The complicating factor: on Friday, the creditors to Hicks Sports Group made a filing in which they purported to establish that one of the losing bidders -- the Jim Crane Group -- had a superior bid to the Greenberg-Ryan Group. The emails that were part of the filing are not flattering for the Rangers, inasmuch as they show Hicks Sports Group people (i.e. the ones selling the Rangers) admitting that Crane was offering more money. Perhaps $13-20 million more.

Major League Baseball counters, however, saying that those communications and the money discussed therein reflected unauthorized negotiations during a time when Greenberg was supposed to have exclusive dealing rights, so they don’t count. More importantly, baseball says that during that same time (i.e. the exclusive negotiating window) Greenberg’s offer improved dramatically itself, so the communications are misleading at best.

I understand what baseball is trying to say here, but they probably need to be careful about how hard they hit the notion that baseball’s bidding calendar and exclusive negotiating periods control the matter. For one thing, one of the most important party to the deal -- Hicks Sports Group -- apparently didn’t give a rat’s butt about the exclusive window, because it was apparently still negotiating with Crane.

For another thing, baseball’s right to control these kinds of sales, to pick the bidders and to ultimately pick the winners, is not as iron-clad as it likes to pretend it is. It’s hardly ever challenged so, yeah, in practice it has always had the right to do it. But at least one federal court has held that baseball cannot control this process like it thinks it can. Though it would likely be a logistical nightmare, if a given team owner and a prospective team buyer wanted to do their own deal and leave MLB out of it, they could theoretically do it.
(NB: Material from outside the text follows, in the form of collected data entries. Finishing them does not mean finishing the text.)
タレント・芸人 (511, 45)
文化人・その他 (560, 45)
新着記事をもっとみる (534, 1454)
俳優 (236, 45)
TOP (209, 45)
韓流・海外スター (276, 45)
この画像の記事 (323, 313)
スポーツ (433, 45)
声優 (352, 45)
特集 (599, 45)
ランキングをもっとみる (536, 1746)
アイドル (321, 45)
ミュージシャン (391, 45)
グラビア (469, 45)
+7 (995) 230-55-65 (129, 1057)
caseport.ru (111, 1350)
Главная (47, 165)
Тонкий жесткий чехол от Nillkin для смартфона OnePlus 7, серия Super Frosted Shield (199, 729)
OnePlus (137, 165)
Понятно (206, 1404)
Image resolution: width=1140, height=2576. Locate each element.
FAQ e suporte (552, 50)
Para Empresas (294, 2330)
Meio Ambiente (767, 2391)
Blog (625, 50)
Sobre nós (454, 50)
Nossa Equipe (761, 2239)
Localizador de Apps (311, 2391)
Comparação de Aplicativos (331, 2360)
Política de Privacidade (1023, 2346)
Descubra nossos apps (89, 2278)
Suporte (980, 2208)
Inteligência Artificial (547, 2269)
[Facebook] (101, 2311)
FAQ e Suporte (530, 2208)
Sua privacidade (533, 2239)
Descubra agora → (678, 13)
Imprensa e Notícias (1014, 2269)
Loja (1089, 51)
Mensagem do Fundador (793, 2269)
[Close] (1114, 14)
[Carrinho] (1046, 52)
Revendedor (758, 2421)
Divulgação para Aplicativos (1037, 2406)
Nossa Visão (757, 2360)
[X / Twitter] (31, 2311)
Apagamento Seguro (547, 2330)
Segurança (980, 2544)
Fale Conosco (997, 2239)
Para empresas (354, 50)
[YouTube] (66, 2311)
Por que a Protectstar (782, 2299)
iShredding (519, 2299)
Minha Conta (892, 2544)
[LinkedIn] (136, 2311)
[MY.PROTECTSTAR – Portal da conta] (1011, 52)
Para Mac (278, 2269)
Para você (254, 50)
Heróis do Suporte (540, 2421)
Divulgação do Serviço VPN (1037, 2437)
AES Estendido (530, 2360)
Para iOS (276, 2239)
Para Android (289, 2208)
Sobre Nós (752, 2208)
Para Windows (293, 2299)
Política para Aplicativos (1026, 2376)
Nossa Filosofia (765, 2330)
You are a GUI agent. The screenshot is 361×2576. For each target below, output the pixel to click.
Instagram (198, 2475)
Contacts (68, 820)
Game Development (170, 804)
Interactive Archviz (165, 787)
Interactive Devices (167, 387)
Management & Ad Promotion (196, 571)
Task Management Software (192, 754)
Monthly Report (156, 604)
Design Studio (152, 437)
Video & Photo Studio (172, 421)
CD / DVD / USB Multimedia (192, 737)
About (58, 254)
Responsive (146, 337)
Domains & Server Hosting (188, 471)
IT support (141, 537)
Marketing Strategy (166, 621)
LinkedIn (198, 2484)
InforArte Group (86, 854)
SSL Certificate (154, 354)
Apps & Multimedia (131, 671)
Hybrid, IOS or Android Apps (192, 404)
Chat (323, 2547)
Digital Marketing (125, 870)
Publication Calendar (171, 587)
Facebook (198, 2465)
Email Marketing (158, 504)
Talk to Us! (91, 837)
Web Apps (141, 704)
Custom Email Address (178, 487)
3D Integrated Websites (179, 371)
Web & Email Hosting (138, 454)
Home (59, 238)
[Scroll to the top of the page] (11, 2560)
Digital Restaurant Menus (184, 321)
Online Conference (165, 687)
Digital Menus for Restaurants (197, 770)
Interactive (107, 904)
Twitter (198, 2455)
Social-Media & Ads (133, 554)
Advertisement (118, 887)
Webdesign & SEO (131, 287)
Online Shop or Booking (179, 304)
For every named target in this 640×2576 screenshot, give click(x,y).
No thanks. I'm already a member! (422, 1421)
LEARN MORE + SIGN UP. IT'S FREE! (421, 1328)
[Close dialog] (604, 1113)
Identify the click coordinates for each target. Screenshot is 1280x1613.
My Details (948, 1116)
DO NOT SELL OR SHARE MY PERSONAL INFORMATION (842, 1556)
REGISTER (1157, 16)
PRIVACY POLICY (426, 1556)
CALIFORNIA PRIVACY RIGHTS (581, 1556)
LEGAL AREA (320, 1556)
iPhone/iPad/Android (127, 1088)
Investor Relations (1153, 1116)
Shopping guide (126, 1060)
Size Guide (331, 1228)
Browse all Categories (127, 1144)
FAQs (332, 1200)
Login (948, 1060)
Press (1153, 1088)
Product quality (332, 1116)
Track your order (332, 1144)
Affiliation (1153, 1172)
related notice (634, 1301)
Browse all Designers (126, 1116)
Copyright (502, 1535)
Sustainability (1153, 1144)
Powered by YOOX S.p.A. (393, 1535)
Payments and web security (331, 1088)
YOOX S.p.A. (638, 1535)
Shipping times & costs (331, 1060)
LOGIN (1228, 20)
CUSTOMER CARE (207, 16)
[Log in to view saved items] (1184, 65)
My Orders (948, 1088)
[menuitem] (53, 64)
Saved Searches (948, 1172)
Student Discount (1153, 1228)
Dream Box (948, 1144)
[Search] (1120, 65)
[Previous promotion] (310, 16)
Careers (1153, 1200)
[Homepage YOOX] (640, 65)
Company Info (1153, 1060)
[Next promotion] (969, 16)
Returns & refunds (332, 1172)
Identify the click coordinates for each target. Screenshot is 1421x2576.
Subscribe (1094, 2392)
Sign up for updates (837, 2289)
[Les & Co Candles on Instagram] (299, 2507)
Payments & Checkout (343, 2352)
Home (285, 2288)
This case would be different in that, rather than a team owner who wants to reject MLB’s wishes, it would be a court substituting its judgment for the bankrupt team. Specifically, the bankruptcy judge is tasked with figuring out what’s best for the creditors here, not what’s best for Major League Baseball’s interpretation of the breadth of its antitrust exemption, and he could very well say “Hey, Crane had a higher bid here before he was shut out; we need to reopen this bidding to make sure the best deal is done.” I have no clue what the judge will do with all of this. The easy play would simply be to defer to MLB and the Rangers and get the sale done. But he could be a maverick and decide to reopen the sale.

In any event, we’ll definitely have a better idea after today of what is within the realm of the possible for the Texas Rangers.